The iconic airline folded in 1991 after decades of being an industry leader known for revolutionizing flight routes and the way passengers were treated once on board.

“Pan Am is really famous for its in-flight experience,” said John Wensveen, head of the Department of Aviation Technology and a tenured professor at Purdue University who teaches a course on the history of Pan Am.

“From the flight to the drink service, to meal service, to the entertainment provided on board, it was all five-star. They served food on real china and real crystal glasses to drink out of, they had real silverware, white tablecloths, it was like eating in a five-star restaurant,” he said. “They made flying attractive and fun and more affordable to mainstream society.”

When the Pam Am passengers arrive at the Air Hollywood studio, located on a dead-end street in an industrial area of the Valley, they’ll see an image of a 747 spanning the width and height of the interior of the warehouse.

Toth and Talaat Captan, CEO and founder of Air Hollywood, got up at 3:30 one morning in late September to drive to an airplane graveyard in the Mojave desert to take a picture of a 747 that would match one from the Pan Am era.

Once the image is blown up, it’ll cover the exterior of the cabin with an opening cut out for the cabin door. It’s all to add to the illusion and make it seem as if people are actually entering a real Pan Am plane.

“It was just such a beautiful era for traveling,” Captan said.

Passengers will then be greeted by stewardesses dressed in authentic 1970s Pan Am uniforms, which cost Toth as much as $1,000 apiece. They will lead passengers into the cabin where they can check out Toth’s creation and mingle during a cocktail hour.

Then they’ll take their seats either on the main deck (the $267 ticket) or in upper deck lounge seats ($297) where they will be served dinner like the real airline did it back in the day: a multicourse meal on real Pan Am china and glassware.

There will be no movement in the cabin to simulate flight, but there will be sound effects in the form of the auxiliary power unit hum that’s heard in airplanes.

After dinner the passengers will be able to tour the rest of the Air Hollywood facility and see other aviation production sets that include the cabin used in the 2011 comedy “Bridesmaids” and the cockpit used in the 1980 comedy classic “Airplane!”

“It’s ultimately an experience that can’t be replicated anywhere,” Toth said.

His love of Pan Am started when he took his first Pan Am flight in a 747 at the age of 5. He bought his first airline seats at the age of 15 and in his 20s he began collecting Pan Am pieces.

In 2007 he hired a contractor to begin turning the garage in his Redondo Beach condo into a life-size cabin.

He held dinners with friends there, which were similar to what’s now being offered at Air Hollywood, but this is the first time it’s open to the public.

To add to the authenticity of the experience, the women hired to act as flight attendants for the Air Hollywood event will be trained on how to attend to passengers by an authentic Pan Am stewardess.

“They didn’t spare any effort or expense in keeping their passengers happy,” said Signal Hill resident Barbara Norberg, who worked for the airline for more than 20 years, starting right out of college in 1970.

“We did six- or seven-course meals in first class, we always had the finest wines and champagne.
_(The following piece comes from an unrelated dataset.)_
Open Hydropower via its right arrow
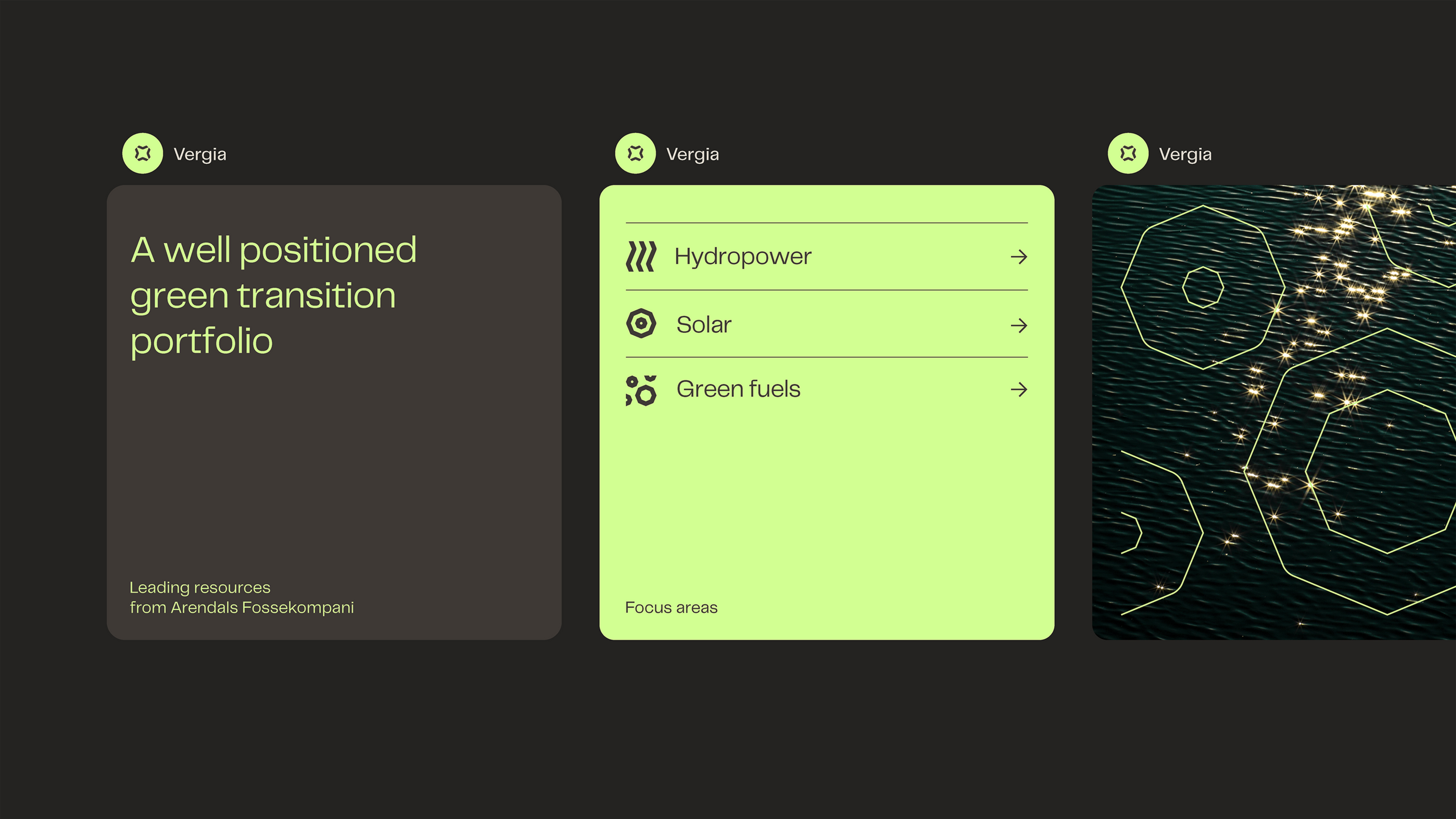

I remember sitting in first class with passengers after the meal service playing poker because that’s what we did, our job was to make the customers comfortable and give them an experience they would never forget,” she said.

Meanwhile, as crews continued to put his cabin back together, Toth stood in the first-class lounge area excited about some of the changes made to the cabin as a result of the move.

Since there’s more room now, the galley and staircase are the correct distance apart. He’s been able to add more seats to the cabin, too.

He also reflected on a bigger overall goal with his passion project, which is to create a living museum of sorts to help preserve the memories of a different era in the airline industry.

“I think there’s such a rich American history that exists. Unless someone preserves it and allows people to feel it and experience it and touch it and be a part of it, it’s going to evaporate from everyone’s memory,” he said. “And that’s what I want to avoid.”